Extract provided:
-- Opening Marker --

Public Health

I chose to look into public health because it most closely relates to my future career. I wish to purse a career in medicine so public health is the main priority in my mind. Public health is “the science and art of preventing disease, prolonging life and promoting health through the organized and informed choices of society, organizations, public and private, communities and individuals.” As a doctor, looking at public health from an anthropological viewpoint would be extremely advantageous and would be very beneficial for both the patients and myself. Understanding people and their backgrounds makes dealing with an illness much easier and efficient. As a doctor, you have to provide care, but it is important to view illness in the same way the patient does. Using an anthropological approach to public health is important because you cannot just impose a method of treatment if the general population of the area does not accept it. There are many cultural practices that influence healthcare and each culture has different practices. In America, our diet and exercise routine is currently being criticized and it is important for healthcare professionals to educate children and adults, alike, about what is detrimental to their health. An important example of this relationship is conveyed in the Tribal Jazzman video that was posted this week. The creator of the video talks about how helping underprivileged countries/areas can be counterproductive because we do not understand the needs and wants of an area (based on their cultural beliefs). He provided a shower to a family and he thought that they needed it because they expressed a want from it. He found that when he came back they used the shower for parts because they needed it. It was an important example of difference in cultural beliefs, because they did something that is considered counterintuitive to most people in American culture. I feel that, as a doctor, using an anthropological approach is pertinent for understanding how cultural factors impact a patient’s illness and using it can help a treatment.

-- Closing Marker --

Data supplied:
-- Opening Marker --

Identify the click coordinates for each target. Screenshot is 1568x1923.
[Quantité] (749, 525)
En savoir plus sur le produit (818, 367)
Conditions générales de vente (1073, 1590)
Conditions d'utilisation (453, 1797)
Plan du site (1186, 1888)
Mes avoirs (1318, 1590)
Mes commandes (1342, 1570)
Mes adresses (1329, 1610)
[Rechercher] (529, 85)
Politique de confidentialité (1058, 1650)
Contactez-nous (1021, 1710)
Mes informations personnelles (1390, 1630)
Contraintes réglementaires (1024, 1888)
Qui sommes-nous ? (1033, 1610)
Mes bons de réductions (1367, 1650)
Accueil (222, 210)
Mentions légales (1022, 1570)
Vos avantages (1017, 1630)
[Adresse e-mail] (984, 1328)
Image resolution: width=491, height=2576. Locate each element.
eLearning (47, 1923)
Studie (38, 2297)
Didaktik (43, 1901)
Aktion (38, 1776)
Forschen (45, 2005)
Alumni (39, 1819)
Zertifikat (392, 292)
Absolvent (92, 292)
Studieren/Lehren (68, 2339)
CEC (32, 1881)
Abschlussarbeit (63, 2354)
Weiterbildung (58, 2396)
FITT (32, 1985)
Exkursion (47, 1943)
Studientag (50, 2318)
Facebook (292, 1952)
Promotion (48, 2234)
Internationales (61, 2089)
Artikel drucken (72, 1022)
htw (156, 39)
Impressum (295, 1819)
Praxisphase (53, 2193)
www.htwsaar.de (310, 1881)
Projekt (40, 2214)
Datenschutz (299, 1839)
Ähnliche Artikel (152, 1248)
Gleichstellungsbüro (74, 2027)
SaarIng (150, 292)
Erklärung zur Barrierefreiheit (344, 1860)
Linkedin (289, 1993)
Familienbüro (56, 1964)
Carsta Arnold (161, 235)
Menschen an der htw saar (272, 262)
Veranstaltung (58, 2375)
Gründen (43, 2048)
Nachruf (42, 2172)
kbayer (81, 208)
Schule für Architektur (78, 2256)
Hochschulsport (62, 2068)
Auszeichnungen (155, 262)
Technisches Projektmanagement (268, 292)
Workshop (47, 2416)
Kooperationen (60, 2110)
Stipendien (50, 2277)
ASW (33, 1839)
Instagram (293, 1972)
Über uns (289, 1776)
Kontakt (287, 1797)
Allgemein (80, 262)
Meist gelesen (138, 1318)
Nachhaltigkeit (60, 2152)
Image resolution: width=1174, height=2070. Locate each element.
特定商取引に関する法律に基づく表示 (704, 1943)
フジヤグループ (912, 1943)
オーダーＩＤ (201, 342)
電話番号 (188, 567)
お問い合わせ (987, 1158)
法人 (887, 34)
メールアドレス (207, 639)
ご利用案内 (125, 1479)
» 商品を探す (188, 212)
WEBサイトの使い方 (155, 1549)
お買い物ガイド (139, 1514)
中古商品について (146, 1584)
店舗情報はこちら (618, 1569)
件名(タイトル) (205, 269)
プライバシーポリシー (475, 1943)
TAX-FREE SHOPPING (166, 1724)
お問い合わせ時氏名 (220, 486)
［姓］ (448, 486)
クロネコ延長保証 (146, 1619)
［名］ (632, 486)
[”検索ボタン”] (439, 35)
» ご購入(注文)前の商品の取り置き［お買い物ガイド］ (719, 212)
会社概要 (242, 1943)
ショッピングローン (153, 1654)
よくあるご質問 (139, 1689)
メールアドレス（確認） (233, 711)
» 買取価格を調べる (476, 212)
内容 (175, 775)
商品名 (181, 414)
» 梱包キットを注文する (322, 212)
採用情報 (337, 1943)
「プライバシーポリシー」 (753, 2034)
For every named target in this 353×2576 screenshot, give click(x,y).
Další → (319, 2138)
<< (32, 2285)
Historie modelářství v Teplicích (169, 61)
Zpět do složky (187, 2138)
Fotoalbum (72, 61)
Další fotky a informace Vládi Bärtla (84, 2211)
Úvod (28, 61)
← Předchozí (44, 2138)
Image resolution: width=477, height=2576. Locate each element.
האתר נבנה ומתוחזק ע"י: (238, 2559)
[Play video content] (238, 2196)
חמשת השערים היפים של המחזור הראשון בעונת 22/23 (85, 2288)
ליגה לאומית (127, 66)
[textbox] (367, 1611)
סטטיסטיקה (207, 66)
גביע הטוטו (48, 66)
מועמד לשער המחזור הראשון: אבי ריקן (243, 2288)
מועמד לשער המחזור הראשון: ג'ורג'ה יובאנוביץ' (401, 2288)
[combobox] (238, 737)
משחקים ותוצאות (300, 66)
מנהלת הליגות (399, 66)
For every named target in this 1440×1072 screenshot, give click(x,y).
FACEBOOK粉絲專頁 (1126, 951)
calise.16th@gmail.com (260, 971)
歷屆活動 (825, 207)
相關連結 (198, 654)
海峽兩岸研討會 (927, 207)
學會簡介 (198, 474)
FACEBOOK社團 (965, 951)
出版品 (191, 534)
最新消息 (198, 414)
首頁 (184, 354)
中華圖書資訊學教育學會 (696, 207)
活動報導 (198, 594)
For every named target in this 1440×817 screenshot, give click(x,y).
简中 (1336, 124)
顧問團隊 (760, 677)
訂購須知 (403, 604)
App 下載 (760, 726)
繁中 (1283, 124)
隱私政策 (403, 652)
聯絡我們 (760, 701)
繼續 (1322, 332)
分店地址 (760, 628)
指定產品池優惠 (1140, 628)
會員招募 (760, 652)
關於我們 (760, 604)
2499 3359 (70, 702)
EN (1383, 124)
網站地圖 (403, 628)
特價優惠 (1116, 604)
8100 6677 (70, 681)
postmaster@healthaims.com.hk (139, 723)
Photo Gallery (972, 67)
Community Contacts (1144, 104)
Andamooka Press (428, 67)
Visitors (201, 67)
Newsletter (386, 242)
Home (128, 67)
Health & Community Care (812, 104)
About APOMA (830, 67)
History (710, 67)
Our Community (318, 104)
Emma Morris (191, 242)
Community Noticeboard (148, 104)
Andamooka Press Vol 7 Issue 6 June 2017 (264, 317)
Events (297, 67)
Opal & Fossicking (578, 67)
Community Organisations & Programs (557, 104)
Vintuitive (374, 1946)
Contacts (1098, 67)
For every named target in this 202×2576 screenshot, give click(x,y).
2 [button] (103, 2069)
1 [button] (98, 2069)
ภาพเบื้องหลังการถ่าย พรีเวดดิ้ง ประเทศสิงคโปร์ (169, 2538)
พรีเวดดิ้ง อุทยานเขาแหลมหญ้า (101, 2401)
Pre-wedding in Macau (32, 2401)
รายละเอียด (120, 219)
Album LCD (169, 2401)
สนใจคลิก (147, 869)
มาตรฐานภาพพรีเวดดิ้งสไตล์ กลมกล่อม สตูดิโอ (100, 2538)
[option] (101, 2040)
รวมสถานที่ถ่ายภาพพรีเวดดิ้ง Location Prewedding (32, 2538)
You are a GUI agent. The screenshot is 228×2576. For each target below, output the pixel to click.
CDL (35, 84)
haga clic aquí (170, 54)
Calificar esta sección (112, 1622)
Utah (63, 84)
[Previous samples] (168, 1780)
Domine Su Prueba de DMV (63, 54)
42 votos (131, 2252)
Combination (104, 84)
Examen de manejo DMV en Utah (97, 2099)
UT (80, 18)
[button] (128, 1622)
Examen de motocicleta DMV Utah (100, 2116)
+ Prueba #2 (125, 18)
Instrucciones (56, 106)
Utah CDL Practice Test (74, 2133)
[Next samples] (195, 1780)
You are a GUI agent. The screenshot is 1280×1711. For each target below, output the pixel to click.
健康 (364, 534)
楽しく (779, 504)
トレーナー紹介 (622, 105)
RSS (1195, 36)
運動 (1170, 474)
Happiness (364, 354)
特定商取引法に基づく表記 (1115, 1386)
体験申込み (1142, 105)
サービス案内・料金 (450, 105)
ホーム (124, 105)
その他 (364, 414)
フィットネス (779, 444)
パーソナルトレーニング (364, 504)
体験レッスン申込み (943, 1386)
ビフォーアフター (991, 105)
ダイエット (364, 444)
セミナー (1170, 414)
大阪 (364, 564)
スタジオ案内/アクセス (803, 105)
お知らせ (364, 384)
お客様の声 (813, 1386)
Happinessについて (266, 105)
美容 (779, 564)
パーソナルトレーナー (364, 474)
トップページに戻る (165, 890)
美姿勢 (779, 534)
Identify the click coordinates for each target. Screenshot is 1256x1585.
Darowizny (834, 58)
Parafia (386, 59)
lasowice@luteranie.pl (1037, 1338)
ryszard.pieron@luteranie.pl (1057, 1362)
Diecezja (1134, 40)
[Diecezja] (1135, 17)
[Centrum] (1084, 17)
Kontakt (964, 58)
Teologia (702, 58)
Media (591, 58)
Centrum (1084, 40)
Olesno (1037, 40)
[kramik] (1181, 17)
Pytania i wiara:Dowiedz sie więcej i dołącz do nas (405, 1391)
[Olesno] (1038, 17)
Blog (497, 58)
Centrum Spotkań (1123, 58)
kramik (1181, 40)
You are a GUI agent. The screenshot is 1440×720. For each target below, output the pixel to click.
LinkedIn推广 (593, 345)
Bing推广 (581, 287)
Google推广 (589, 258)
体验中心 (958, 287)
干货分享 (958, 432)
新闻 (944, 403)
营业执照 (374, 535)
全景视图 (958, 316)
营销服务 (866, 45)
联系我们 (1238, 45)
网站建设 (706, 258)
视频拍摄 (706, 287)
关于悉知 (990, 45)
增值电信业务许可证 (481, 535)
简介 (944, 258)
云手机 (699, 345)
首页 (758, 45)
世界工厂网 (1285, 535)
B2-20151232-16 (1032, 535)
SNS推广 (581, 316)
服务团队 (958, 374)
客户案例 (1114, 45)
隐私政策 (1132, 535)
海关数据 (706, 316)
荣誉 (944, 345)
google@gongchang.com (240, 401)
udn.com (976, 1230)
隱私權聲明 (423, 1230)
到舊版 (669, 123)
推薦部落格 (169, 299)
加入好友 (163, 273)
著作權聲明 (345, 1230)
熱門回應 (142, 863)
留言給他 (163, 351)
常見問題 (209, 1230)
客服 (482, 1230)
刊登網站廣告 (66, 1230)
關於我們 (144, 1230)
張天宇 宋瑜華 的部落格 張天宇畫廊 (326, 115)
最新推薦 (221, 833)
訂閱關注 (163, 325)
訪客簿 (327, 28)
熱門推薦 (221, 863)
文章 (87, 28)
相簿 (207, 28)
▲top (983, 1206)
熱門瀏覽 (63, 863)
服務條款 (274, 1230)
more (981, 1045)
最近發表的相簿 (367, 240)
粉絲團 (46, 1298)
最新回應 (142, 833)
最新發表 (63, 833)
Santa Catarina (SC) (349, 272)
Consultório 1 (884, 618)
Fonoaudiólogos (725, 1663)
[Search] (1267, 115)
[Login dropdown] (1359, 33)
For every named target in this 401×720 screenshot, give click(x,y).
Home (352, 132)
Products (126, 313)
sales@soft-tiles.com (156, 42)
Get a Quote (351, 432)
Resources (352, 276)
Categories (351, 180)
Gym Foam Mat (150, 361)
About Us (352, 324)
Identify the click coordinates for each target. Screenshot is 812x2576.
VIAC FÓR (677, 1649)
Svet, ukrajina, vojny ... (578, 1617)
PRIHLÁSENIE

-- Closing Marker --

Work instruction 1: The essay on public health quotes a definition of the field. List every party whose "organized and informed choices" that definition names.
Work instruction 2: Carry the essay on public health forward from its final sentence.

Task answer 1:
Society
Organizations, public and private
Communities
Individuals

Task answer 2:
YouTube. “”Medical Anthropology” -Tribal Jazzman Scholar, Episode #26.” YouTube. https://www.youtube.com/watch?v=NjDPwF9uV58 (accessed August 6, 2014).

Winslow, C.-E. A.. “The Untilled Fields Of Public Health.” Science 51, no. 1306 (1920): 23-33.

 

 

This Post Has 1 Comment

  1. Paige Smith says:

    Like you, I also chose the public health approach because I feel that the best way to treat people is through preventative practices if possible; teaching others how to live a healthy lifestyle while also providing the necessary care to those who need it are very important qualities that a doctor should have. Understanding disease and illness from an anthropological point of view will help us as doctors to find a way of treating and preventing disease that will not conflict with a person’s cultural values. In America, there are so many people from different backgrounds and cultures that not all methods for treating a certain disease will be agreeable to them. For instance, if a person chooses not to get vaccinated for a certain disease because it conflicts with their religious beliefs, it is up to doctors and researchers to find a way to protect that individual and those who they could possibly infect from the disease. I also agree with what you said about viewing an illness the way a patient does. A doctor must be able to do this because the experience of a patient is just as important as the diagnosis and understanding that narrative can be very beneficial in treating their condition. The anthropological approach to medicine can greatly improve the healthcare system in America by acknowledging the different cultures and beliefs and working with them to better treat and even cure ailing individuals.